Paper long abstract:

This paper develops a bottom-up and critical approach to the notion of Anthropocene as one whole, focusing on the ways that local knowledges and global imaginaries become intertwined and multiplied within connections among place making of the Global South. It is based on fieldwork which engages sheep farmers, indigenous elderly, laboratory technicians and ambulant sheep shearers on two major southern grasslands - Patagonia and Australia. In telling and showing their version of global wool, analysing their own position within wool networks, and discussing how they understand place making activities of the other site, respectively, the purpose is to investigate anthropologically and geographically, the tensions that arise within a transnational industry, like wool, which remains relentlessly tied to the particularities of places and ecologies. Woollen sheep have played a significant part in human livelihood for millennia, and the distribution of sheep to the grasslands of the Global South was part of European colonial efforts, later intensifying with industrialisation.
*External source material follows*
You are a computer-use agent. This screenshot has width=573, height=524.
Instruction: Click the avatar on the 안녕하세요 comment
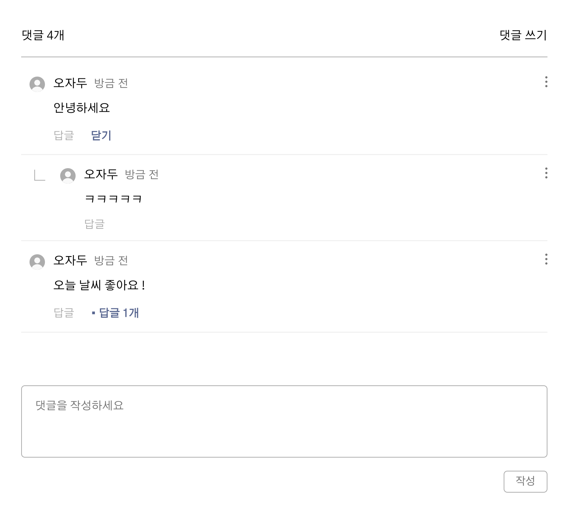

Today wool production is a global industry which, at a closer look, contains a key paradox: large-scale wool production cannot be divorced from place-specific ecologies and social relations. Wool is an organic sustainable fibre, yet woollen sheep - as they 'naturally' melt into the landscape, have a generative, relational and place making presence which echo southern histories of colonial place-making, including violent confrontations concerning landownership as well as the powerful and devastating effects of volcano eruptions and fierce fires.